- Born: Johnny Óscar López Pimentel August 10, 1990 (age 35) Panama City, Panama
- Genres: Reggae en Español, reggaeton
- Occupation: music producer
- Years active: 2007–present
- Website: bkmusica.com

= BK (music producer) =

BK (born Johnny Óscar López Pimentel, Panama City, August 10, 1990) is a Panamanian music producer, composer, and artist. He has collaborated with artists such as Daddy Yankee, Natti Natasha, Sech, Arcángel, and Justin Quiles. In 2024 BK won the Latin Grammy in the best urban song category ‘Bonita’ together with the American Sergio George created for Daddy Yankee.

== Musical career ==
In 2007, López began creating instrumentals for urban music artists in his country.

In 2010, he achieved his first hit in Panama with the song "Ella Baila Sola" featuring Jhonny D, followed by "Quitátelo To'" with Bossy Lion, both released under his own record label, Genios Musicales. By 2011, BK had already recorded with key figures in the Panamanian urban music scene such as Kafu Banton, Tommy Real, and Latin Fresh.

In 2021, BK was nominated for a Premios Juventud award in the Producer of the Year category.

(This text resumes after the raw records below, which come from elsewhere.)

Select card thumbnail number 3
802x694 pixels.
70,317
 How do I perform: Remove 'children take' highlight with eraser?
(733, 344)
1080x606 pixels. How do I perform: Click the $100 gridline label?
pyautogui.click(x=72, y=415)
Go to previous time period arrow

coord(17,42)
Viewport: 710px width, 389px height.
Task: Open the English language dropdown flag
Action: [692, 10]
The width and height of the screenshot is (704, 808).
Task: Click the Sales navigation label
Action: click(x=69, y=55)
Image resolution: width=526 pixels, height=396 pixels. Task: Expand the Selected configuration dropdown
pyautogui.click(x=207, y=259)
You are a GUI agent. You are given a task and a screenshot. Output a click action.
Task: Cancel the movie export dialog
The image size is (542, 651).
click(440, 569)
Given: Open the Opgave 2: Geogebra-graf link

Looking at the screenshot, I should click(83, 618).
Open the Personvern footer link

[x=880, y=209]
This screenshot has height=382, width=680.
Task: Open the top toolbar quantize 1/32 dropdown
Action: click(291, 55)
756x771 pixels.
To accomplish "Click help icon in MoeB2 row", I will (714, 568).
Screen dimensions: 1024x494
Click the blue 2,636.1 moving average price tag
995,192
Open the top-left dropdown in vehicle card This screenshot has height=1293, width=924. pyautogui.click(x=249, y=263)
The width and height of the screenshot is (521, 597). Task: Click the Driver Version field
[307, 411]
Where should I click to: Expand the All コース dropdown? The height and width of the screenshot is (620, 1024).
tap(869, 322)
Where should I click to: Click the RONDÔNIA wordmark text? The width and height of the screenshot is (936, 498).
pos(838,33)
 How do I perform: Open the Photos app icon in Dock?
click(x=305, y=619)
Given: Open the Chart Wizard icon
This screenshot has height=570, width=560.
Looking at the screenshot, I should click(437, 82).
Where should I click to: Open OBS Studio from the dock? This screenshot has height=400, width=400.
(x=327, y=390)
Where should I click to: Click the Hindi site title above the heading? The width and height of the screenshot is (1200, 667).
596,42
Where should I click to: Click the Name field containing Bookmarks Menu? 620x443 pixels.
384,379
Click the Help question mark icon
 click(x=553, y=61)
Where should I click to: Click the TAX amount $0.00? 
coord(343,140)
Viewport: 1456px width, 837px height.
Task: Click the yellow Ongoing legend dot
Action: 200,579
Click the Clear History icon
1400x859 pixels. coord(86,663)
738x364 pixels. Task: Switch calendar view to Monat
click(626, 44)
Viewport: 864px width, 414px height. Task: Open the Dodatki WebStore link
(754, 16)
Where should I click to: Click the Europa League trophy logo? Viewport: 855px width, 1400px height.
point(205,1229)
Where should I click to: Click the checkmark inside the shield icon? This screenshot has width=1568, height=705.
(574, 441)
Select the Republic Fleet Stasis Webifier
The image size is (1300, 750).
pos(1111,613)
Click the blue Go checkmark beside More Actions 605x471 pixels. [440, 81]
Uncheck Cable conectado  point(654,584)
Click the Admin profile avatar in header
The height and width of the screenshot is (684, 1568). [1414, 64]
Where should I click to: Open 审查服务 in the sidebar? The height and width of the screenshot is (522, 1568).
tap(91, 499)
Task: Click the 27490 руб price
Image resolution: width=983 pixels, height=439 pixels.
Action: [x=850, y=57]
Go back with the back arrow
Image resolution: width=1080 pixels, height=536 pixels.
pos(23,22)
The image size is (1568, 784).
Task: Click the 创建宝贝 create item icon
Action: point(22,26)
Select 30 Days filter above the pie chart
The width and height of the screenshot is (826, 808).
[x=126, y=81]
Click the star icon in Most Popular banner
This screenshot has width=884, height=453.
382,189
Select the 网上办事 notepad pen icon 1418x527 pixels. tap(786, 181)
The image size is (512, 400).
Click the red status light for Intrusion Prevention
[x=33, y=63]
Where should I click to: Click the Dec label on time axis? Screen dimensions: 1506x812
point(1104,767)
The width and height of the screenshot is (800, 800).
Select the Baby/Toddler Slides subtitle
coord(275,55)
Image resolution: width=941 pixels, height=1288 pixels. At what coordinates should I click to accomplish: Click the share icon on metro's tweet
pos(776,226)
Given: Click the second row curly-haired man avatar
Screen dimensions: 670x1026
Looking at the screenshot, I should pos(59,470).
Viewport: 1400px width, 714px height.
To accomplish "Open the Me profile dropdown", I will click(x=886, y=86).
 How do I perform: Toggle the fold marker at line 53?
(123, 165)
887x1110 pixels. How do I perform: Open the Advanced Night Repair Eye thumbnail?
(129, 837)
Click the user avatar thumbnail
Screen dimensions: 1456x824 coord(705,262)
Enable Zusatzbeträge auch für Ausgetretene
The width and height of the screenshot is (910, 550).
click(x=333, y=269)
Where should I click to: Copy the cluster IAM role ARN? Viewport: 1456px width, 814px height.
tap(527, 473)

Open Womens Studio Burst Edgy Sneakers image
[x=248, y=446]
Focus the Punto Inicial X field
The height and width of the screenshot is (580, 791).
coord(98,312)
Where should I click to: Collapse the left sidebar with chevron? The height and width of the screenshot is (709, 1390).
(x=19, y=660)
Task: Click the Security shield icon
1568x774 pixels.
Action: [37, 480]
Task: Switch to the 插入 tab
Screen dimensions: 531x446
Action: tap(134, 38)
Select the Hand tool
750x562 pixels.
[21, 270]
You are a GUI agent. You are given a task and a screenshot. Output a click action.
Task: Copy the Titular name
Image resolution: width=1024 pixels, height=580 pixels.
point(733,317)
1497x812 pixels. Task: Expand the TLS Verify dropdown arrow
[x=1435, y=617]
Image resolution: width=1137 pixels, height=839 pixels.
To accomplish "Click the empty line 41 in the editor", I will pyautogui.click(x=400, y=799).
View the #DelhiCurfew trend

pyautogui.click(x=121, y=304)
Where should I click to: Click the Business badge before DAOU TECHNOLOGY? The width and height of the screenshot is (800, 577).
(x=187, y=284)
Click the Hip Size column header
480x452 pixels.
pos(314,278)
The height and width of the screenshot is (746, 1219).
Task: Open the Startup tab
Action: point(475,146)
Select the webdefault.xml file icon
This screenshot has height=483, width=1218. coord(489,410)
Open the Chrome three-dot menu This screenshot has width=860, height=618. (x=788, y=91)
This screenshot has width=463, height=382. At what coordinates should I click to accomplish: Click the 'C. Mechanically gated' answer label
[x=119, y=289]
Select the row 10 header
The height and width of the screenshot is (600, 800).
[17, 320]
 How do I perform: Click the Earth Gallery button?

He also produced Ozuna's single "24/7" in collaboration with Dimelo Flow and Zetta Music.

In 2024, he won a Latin Grammy for his work on Daddy Yankee song "Bonita," solidifying his position as one of the most influential Panamanian producers in contemporary Latin music.

== Personal life ==
BK lives in Panama and maintains his Christian faith. In 2016, he won the first season of the Panamanian program "Esto es guerra" broadcast by TVN.